Quattro anni dedicati alla salvaguardia e alla conservazione della trota mediterranea. È questo l’obiettivo del progetto Life+Trota, realizzato con il cofinanziamento della Comunità Europea, e promosso dalla Provincia di Fermo, la Provincia di Pesaro e Urbino, il Parco Nazionale dei Monti Sibillini, l’ Università Politecnica delle Marche, l’Università degli Studi di Perugia e Legambiente.

convegno trota autoctona

Analisi chimico-fisiche, campionamenti delle trote, aspetti ecologici dell’animale, screening e mappatura genetica della specie, azioni concrete per la conservazione, coinvolgimento e sensibilizzazione della popolazione: queste sono solo alcune delle azioni previste nel progetto.  L’incontro con le associazioni piscatorie e il confronto con i portatori di interesse per presentare i risultati attesti e le attività che riguarderanno e ricadranno nel territorio, oltre ad essere una delle attività previste, è un passo fondamentale per la realizzazione del progetto. Grande partecipazione e interesse per l’appuntamento con il territorio della Provincia di Fermo, che si è tenuto presso la sede
del Comune di Amandola, dove sono intervenuti molti rappresentanti delle associazioni del territorio: Unpem, Enalpesca, Enelcaccia, Fipsas, Mondialsport, Santa Vittoria, Altotenna oltre ai rappresentanti della Polizia Provinciale.

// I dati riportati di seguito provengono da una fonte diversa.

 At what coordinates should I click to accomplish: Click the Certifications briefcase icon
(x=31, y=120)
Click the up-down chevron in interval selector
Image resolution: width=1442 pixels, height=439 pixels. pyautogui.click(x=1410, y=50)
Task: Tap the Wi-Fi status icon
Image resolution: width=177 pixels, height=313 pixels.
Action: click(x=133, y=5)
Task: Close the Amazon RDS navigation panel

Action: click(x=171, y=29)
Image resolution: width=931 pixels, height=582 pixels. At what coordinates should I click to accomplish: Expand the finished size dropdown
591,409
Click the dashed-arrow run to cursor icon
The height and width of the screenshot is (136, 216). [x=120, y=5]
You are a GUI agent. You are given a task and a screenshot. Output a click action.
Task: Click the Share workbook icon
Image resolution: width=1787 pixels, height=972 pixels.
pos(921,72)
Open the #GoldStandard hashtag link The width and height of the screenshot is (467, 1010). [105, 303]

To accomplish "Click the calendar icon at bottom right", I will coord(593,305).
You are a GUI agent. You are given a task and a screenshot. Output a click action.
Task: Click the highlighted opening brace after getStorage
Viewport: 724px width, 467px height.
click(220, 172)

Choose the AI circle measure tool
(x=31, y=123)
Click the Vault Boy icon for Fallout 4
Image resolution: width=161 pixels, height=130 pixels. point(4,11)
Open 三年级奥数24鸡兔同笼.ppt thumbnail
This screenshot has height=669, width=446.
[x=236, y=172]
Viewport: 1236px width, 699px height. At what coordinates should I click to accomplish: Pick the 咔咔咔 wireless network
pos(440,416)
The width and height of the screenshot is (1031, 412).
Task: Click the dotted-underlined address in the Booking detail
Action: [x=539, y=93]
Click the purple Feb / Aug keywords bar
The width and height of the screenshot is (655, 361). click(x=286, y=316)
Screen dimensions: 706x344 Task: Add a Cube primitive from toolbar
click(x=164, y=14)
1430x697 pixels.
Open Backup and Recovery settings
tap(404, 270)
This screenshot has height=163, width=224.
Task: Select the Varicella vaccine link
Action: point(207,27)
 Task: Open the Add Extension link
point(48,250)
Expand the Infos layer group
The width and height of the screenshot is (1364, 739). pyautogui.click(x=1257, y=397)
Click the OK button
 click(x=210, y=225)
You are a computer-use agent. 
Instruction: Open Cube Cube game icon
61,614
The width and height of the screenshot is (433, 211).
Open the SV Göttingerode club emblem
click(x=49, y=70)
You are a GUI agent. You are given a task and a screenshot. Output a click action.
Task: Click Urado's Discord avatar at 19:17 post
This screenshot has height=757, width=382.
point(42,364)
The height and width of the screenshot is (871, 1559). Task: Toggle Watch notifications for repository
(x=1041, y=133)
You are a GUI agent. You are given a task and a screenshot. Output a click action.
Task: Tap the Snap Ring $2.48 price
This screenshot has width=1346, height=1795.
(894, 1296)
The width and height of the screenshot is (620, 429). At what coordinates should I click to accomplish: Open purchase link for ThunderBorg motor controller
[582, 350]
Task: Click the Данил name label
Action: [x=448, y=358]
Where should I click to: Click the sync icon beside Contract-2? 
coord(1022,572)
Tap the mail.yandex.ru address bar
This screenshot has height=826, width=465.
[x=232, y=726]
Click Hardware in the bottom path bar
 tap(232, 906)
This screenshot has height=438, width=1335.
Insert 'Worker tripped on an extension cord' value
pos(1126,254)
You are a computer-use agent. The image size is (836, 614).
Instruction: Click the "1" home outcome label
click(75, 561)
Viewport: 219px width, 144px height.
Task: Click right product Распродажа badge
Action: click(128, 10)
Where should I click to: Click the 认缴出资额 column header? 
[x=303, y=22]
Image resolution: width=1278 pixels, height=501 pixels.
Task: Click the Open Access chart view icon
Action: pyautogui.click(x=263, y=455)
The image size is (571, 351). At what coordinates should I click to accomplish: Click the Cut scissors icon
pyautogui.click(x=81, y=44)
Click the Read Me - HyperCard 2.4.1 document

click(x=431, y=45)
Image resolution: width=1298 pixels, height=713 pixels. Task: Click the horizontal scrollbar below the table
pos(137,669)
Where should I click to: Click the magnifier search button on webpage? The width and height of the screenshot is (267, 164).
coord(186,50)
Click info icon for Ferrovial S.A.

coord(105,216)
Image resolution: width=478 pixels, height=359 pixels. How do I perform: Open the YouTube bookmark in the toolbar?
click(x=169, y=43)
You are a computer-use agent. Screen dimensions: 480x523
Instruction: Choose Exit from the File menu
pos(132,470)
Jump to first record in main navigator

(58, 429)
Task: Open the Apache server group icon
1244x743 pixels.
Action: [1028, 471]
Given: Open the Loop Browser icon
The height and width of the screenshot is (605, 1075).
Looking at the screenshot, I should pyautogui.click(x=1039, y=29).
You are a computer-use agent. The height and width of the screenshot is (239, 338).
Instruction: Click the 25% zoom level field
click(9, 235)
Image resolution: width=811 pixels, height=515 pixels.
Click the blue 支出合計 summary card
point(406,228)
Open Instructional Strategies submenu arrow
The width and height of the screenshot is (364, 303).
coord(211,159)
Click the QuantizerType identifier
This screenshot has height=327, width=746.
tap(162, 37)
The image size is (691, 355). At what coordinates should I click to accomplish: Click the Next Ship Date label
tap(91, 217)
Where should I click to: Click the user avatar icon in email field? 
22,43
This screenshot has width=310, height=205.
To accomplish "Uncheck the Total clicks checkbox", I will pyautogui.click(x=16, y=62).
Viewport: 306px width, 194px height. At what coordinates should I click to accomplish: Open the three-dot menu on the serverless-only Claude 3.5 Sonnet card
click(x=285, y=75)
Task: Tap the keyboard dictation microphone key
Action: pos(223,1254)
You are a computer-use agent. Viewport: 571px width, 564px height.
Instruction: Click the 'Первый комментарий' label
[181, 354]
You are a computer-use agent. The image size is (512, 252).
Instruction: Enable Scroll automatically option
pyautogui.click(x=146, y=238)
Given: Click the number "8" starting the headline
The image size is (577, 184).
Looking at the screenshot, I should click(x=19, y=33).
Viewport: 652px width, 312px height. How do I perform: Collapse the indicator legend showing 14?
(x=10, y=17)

“Un progetto che ha riscosso molta curiosità e interesse nel nostro territorio questo dedicato alla salvaguardia della trota mediterranea – dichiara Adolfo Marinangeli, Assessore alla caccia e Pesca della Provincia di Fermo – e lo testimonia la grande partecipazione all’incontro. Un progetto a cui teniamo molto perché siamo convinti che le iniziative che porteremo avanti in questi anni di lavoro saranno utili e funzionali alla qualità delle nostre attività piscatorie. L’incontro con le associazioni sportive è stato il primo passo fondamentale per garantire l’avvio e il buon andamento dei lavori”.
A presentare il progetto sono intervenuti Adolfo Marinangeli, Assessore Caccia e Pesca della Provincia di Fermo; Loredana Borraccini, dirigente settore Caccia e Pesca della Provincia di Fermo; Franco Perco, Direttore del Parco Nazionale dei Monti Sibillini; Vincenzo Caputo,
Università Politecnica delle Marche; Massimo Lorenzoni, Università degli Studi di Perugia e Leonello Negozi, Legambiente Marche.